Battle Force 2045 calls for the fleet to reach 140 to 240 unmanned and optionally manned surface and underwater vessels.

“That’s a huge transformation of not only our Navy, but that will be a shock to the entire world. To have that percentage, 25 percent, maybe even more, of the fleet as sailorless – that’s as big a change as going from sail to coal, from going from wood to steel. That’s a big deal in the introduction of robotics,” Milley said.

He noted that under this plan by 2035 60 to 70 percent of that fleet, realistically, will look “very similar” to today’s fleet.

“And that is just a reality check on the speed at which weapons systems can be developed & fielded and tested and so on and so forth…but we will begin, we’ll be on a path to that fleet of 2045.”

Milley also explained the military’s approach to the future carrier force, which has spurred significant debate.

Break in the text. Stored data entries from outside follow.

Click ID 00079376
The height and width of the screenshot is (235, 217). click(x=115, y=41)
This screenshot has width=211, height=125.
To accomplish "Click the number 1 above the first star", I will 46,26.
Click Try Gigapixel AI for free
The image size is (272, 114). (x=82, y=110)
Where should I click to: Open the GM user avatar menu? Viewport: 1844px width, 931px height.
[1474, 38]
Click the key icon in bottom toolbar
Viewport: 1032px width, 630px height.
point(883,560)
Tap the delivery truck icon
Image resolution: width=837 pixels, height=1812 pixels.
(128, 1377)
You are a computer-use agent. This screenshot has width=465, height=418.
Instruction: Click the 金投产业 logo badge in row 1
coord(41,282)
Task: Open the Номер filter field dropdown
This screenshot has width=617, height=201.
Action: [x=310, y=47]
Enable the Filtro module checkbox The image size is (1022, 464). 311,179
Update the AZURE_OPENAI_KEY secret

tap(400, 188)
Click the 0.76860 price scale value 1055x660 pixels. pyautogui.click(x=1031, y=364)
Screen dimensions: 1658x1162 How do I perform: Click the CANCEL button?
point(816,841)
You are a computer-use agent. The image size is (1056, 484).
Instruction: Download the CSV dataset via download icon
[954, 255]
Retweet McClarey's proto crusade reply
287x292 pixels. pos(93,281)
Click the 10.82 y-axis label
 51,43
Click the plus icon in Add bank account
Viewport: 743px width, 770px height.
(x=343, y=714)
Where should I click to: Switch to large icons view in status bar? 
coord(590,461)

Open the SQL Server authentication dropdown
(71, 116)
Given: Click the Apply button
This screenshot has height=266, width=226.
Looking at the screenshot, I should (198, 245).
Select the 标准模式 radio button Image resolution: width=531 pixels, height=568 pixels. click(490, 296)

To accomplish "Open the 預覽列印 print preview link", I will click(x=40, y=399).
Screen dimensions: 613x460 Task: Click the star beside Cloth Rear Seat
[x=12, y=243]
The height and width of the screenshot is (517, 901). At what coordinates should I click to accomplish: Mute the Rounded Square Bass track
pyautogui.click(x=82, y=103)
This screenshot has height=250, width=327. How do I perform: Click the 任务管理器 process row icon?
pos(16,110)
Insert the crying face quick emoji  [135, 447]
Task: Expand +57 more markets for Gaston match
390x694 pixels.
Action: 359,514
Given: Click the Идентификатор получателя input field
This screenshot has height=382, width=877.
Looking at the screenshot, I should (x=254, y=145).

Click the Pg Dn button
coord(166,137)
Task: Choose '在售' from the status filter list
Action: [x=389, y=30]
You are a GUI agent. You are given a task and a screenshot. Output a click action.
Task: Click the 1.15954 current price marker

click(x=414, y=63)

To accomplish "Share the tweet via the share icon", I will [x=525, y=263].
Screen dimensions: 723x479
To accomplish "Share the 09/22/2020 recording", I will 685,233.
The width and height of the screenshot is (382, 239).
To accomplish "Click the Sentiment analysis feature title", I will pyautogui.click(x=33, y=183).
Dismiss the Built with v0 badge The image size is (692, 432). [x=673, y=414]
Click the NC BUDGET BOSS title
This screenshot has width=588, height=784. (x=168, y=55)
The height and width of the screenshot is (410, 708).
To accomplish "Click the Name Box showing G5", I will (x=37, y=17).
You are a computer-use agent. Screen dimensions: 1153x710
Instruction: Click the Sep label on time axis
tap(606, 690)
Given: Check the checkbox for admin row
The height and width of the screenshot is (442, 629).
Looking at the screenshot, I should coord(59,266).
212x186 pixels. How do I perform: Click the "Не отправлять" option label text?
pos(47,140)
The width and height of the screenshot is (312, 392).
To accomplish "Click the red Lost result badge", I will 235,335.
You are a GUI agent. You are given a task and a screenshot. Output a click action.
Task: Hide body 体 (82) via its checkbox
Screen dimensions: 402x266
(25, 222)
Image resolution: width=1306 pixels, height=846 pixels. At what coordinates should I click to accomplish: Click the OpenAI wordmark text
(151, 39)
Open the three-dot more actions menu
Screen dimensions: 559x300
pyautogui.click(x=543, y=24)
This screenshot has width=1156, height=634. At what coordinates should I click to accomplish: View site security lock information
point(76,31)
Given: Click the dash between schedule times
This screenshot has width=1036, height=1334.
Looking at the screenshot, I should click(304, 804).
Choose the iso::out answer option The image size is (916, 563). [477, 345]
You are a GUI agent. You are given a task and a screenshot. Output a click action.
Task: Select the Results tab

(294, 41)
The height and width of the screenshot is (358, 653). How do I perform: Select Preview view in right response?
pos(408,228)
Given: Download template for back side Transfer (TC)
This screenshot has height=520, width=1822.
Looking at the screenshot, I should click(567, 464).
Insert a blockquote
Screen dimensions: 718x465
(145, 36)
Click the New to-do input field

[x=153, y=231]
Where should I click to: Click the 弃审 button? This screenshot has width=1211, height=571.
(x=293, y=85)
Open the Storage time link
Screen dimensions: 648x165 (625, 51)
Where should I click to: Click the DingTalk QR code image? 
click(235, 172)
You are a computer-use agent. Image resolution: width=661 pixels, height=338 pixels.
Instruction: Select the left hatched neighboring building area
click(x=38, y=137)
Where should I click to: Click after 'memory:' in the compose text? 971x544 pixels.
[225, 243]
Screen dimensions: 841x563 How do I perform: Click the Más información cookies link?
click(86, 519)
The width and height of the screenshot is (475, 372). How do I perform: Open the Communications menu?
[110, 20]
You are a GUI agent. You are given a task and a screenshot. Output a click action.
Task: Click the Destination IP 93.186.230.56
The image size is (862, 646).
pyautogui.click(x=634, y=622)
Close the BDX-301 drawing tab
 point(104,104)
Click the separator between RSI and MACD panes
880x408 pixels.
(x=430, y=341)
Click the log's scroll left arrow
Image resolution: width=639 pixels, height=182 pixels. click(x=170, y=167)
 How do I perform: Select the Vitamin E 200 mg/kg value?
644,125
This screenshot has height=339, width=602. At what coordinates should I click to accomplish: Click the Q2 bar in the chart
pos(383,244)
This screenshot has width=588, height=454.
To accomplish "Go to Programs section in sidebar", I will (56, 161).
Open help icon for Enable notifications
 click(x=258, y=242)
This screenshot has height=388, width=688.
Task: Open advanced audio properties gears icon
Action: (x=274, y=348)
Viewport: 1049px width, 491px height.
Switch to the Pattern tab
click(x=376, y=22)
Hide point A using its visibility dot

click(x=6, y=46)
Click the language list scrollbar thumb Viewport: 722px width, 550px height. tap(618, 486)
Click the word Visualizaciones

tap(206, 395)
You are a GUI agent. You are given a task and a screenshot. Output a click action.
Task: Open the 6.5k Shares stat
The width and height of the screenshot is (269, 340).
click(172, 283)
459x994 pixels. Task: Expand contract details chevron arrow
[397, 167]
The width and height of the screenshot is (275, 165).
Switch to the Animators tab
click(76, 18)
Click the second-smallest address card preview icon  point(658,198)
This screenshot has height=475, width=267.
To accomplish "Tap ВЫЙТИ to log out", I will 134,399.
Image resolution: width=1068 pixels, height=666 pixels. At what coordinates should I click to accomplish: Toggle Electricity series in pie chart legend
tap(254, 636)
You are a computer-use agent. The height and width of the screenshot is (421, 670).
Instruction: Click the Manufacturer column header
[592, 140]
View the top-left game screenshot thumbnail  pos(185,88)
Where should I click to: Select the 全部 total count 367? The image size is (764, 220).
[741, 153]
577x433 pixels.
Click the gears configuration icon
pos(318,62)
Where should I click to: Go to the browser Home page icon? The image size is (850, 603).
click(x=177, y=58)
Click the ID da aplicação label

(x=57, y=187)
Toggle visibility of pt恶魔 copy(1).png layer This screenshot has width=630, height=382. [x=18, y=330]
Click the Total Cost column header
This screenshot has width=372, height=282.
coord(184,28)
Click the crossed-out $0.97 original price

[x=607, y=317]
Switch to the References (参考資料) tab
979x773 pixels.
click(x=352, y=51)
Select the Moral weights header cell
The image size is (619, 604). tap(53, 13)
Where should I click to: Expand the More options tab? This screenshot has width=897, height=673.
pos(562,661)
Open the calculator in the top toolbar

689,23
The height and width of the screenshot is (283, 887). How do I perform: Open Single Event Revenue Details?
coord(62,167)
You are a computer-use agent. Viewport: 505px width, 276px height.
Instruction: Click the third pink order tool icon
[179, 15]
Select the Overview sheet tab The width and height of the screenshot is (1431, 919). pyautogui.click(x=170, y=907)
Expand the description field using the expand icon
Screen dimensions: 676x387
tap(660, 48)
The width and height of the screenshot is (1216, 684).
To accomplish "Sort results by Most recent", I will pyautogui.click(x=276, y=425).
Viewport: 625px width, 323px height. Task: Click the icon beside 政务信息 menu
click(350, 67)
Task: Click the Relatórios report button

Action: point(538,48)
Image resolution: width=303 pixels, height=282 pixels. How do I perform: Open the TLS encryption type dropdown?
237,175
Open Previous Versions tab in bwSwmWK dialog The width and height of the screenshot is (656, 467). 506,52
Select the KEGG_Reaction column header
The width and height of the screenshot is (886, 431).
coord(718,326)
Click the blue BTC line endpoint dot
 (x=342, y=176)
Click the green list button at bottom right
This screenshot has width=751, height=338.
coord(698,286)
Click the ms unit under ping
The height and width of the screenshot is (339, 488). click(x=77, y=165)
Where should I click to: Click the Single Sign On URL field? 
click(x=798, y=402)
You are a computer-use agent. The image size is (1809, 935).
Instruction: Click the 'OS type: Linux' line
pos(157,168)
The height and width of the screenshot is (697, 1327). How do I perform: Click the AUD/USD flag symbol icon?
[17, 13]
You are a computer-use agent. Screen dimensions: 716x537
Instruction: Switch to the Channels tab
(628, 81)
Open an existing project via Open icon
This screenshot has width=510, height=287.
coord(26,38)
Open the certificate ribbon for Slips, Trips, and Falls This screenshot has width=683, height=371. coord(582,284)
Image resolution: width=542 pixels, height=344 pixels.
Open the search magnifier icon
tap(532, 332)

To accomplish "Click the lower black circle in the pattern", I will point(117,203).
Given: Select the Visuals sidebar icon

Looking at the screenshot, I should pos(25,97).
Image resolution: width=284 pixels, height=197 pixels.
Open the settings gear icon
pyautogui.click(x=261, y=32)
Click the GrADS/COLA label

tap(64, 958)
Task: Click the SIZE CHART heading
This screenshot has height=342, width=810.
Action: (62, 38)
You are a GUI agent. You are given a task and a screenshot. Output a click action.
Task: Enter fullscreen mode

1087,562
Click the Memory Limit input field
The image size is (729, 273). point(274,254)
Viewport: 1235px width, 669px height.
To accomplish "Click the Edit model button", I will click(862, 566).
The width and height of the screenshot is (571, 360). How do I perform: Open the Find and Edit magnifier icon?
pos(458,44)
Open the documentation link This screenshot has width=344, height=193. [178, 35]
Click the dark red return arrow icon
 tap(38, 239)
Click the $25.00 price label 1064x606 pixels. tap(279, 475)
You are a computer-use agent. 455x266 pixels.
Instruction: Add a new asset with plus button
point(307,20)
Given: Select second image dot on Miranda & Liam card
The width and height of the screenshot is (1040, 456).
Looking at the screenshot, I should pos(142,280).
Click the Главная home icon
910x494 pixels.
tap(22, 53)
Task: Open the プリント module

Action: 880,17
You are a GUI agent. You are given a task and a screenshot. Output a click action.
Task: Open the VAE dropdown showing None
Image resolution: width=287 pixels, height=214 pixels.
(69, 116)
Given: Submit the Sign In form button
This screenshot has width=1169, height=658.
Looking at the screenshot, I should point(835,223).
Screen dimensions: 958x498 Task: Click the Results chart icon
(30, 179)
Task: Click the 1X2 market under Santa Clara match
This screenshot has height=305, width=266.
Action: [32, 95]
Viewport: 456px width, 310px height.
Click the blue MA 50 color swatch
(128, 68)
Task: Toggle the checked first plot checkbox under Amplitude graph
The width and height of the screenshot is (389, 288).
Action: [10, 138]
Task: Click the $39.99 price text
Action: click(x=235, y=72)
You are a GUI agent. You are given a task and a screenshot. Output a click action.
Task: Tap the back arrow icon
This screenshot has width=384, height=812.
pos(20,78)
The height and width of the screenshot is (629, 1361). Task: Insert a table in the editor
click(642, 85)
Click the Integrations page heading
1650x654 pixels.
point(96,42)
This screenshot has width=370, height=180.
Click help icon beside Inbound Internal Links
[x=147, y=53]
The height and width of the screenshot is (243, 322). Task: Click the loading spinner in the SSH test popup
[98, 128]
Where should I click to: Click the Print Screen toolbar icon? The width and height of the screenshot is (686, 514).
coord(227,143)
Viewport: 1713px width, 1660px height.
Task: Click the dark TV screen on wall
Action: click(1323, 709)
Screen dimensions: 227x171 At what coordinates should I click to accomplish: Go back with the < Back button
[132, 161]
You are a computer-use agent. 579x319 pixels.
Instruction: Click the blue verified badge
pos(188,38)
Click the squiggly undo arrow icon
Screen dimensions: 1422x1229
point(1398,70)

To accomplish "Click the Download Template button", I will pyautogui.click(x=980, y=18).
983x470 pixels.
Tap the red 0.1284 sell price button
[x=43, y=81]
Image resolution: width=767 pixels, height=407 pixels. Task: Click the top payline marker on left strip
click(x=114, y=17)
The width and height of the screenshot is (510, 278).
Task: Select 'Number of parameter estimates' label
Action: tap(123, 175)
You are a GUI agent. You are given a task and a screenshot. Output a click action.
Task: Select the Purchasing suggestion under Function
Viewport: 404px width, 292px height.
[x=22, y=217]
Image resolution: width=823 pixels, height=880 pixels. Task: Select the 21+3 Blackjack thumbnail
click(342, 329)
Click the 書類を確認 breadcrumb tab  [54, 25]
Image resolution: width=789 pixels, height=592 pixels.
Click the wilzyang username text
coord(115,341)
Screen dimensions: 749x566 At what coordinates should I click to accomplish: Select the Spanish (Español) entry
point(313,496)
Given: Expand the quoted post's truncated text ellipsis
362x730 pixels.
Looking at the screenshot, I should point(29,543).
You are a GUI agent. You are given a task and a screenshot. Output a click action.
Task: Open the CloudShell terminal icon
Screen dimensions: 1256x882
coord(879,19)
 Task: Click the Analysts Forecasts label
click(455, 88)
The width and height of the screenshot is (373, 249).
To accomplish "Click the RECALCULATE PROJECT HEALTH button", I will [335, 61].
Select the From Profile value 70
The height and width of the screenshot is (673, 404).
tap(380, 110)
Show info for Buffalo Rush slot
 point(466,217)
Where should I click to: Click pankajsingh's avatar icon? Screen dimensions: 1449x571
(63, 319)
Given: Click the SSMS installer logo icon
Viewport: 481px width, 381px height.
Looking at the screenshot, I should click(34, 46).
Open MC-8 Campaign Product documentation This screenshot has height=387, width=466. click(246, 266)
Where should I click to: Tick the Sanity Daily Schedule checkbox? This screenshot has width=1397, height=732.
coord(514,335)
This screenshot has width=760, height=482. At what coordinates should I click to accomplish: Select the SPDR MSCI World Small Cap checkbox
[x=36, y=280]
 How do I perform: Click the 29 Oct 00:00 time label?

Battle Force 2045 outlined the nuclear-powered carriers (CVNs) will eventually lower to the current 11 to the eight to 11 range while also adding up to six light carriers, which Milley referred to with a World War II nickname as jeep carriers.

“I don’t know how many meetings I’ve been in on the carriers – I do not recommend and would not recommend replacing the fleet carriers, the CVNs that we have, 11, unless there was something better to replace it. So I’m one of these – don’t throw the baby out with the bathwater yet, don’t get rid of the horse cavalry until you have a tank.”

However, he underscored carriers are likely to be significant targets of China in a future conflict as they develop their anti-access and area denial (A2/AD) capabilities.

“Do we really want a ship with four, five thousand U.S. sailors on it at that level of risk?”

He said DoD needs to do something to make the carrier fleet more survivable, distributed, and less of a target.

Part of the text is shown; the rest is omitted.